- _Passage_
How to use in-memory column index (IMCI) - PolarDB - Alibaba Cloud Documentation Center

In-memory column index (IMCI) provides a simple solution to accelerate complex and time-consuming SQL statements in your business. Refer to Quick start to configure the HTAP load processing capability of your cluster. Additionally, refer to Advanced usage to customize IMCI to meet specific business requirements.

Quick start

1. Add a read-only IMCI node

Log on to the PolarDB console, select the region where your cluster is located, and find the target cluster in the Clusters list. In the Actions column, select Add/Remove Node to add a read-only IMCI node.

Note

If you have already added read-only IMCI nodes when purchasing the cluster, skip this step.
Your cluster must meet the version requirements for IMCI. For more information, see Add a read-only column store node.

- _Entries_

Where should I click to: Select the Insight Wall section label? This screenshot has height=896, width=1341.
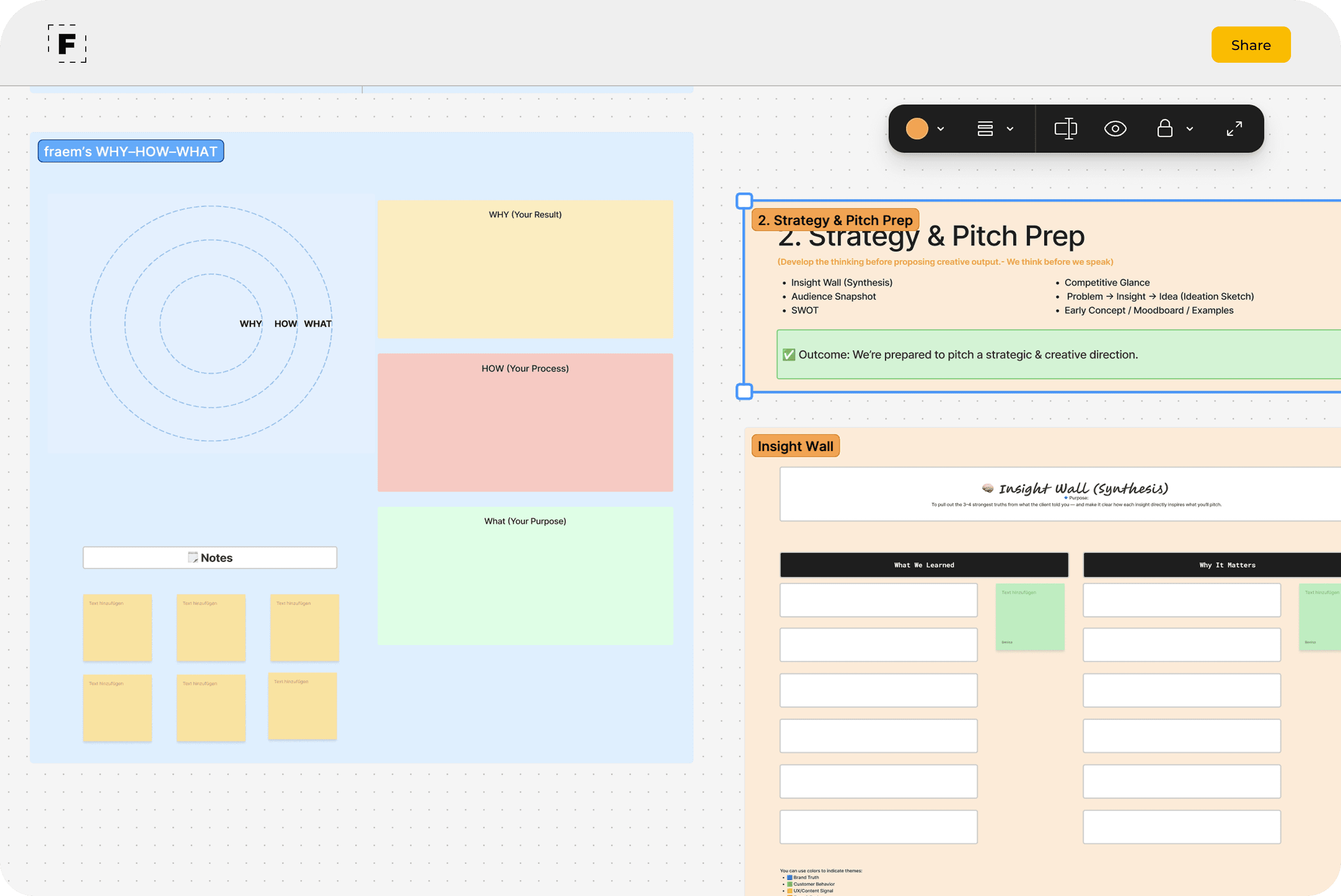pyautogui.click(x=795, y=447)
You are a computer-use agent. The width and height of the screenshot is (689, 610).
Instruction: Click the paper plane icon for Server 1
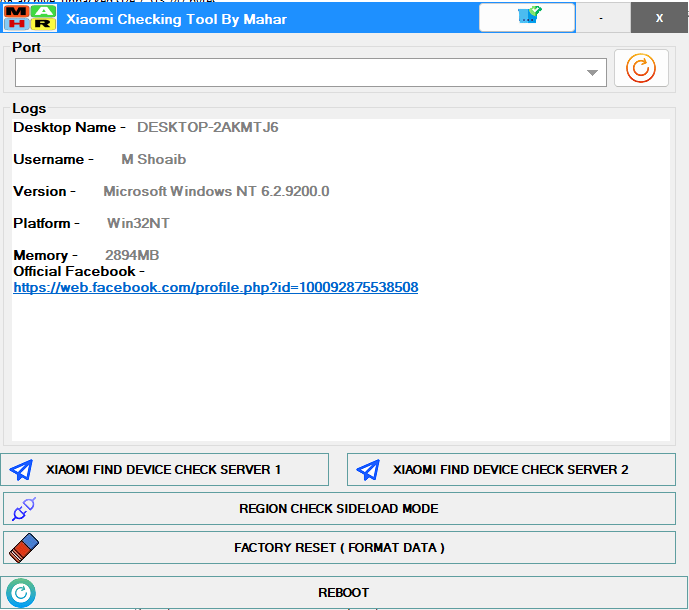pyautogui.click(x=23, y=469)
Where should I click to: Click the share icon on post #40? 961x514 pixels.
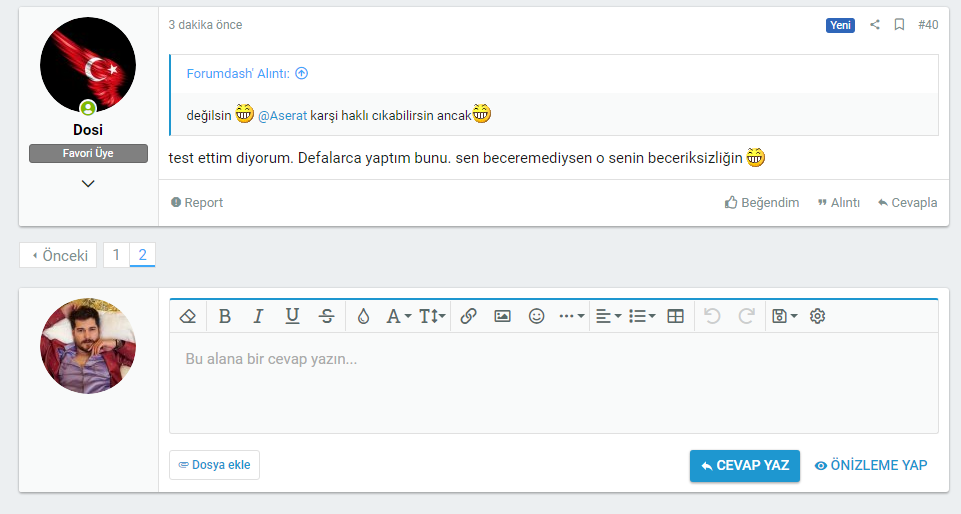point(875,25)
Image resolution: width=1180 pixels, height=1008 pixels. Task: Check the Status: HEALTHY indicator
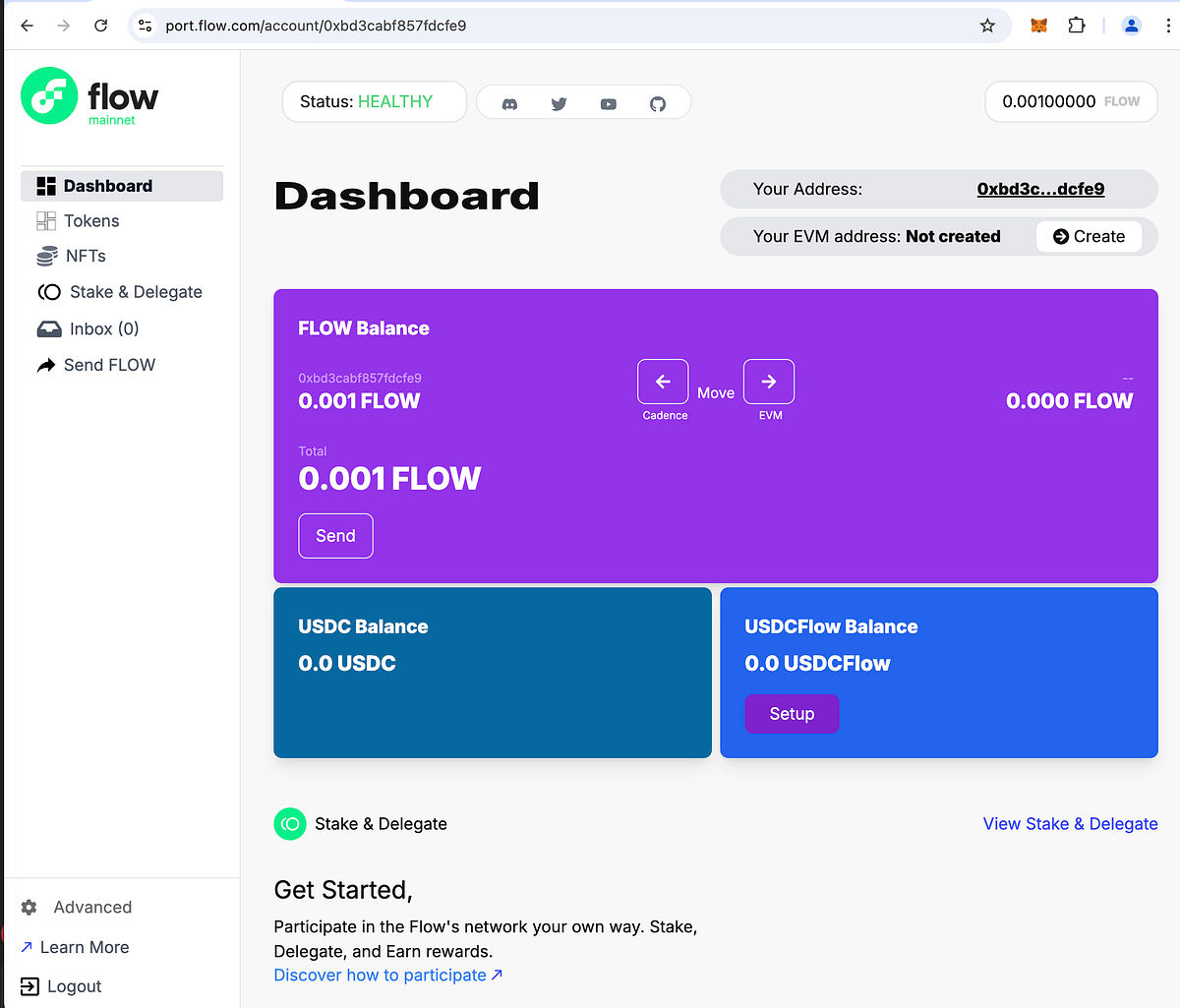(x=374, y=101)
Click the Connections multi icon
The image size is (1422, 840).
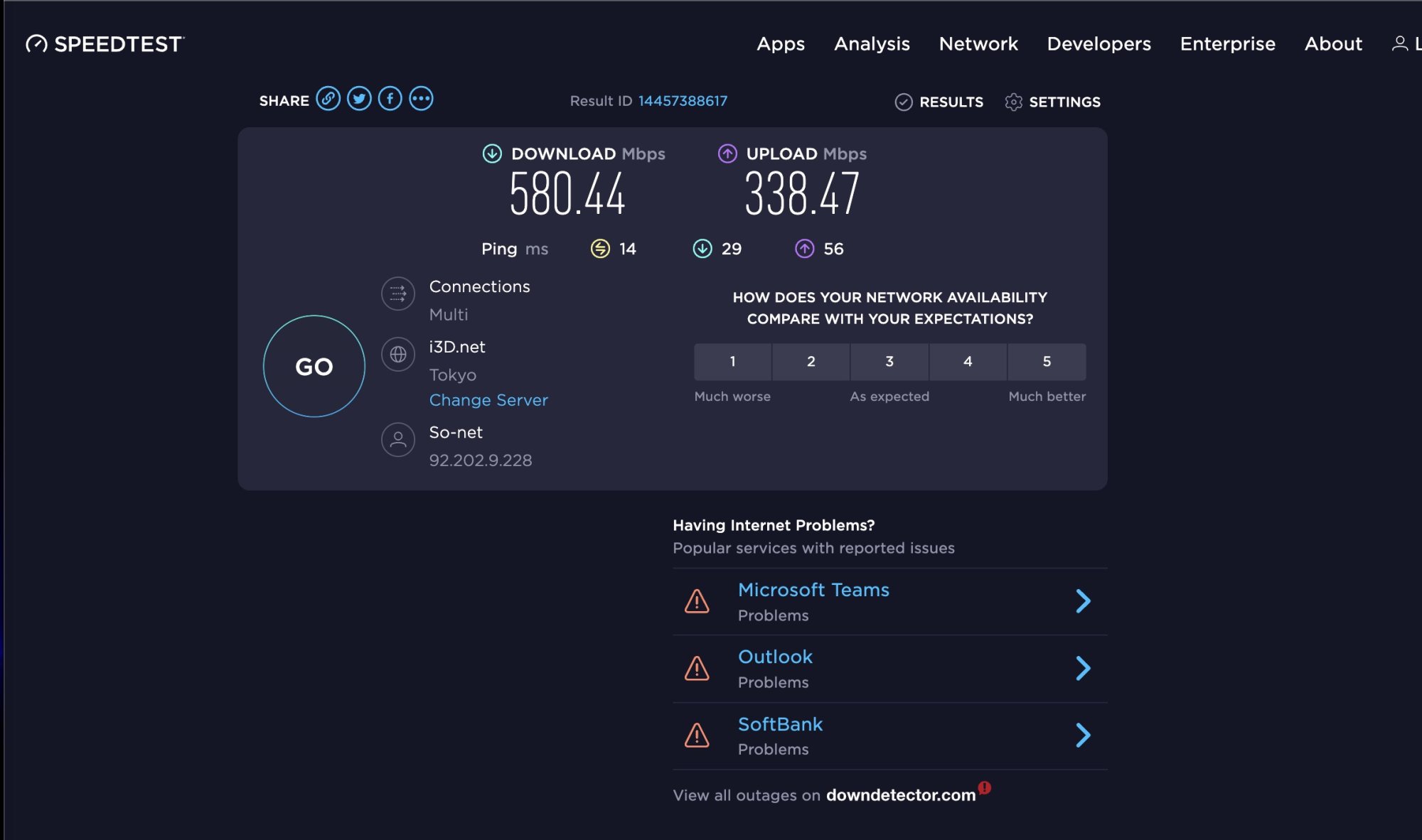click(398, 294)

- _To-do list_
**A.** In the IMCI guide, which column holds the Add/Remove Node option?
**B.** Pick up the IMCI guide after its last line and keep writing.

- _Answer list_
**A.** The Actions column.

**B.**
2. Configure request distribution among row store and IMCI nodes

You can choose automatic or manual request distribution to use IMCI.

Automatic request distribution among row store and IMCI nodes: If your application sends requests to access both OLAP and OLTP services, you can configure automatic distribution of read requests based on the estimated execution cost (number of rows scanned by a request) to route them to either read-only IMCI nodes or read-only row store nodes.
Manual request distribution among row store and IMCI nodes: If different applications are used to send requests for OLAP and OLTP services, you can configure different cluster endpoints for the applications, and then associate row store and IMCI nodes with different cluster endpoints to distribute the requests.

Automatic request distribution among row store and IMCI nodes

Go to the cluster details page, in the Database Connections section, set Transactional/Analytical Processing Splitting of the Cluster Endpoint to On.

Note

After you turn on this feature, it takes effect on new connections. Reconnect to the cluster after you enable the feature.
DMS uses the primary endpoint by default. If you use DMS to connect to a cluster, you must change the connection method to using a cluster endpoint.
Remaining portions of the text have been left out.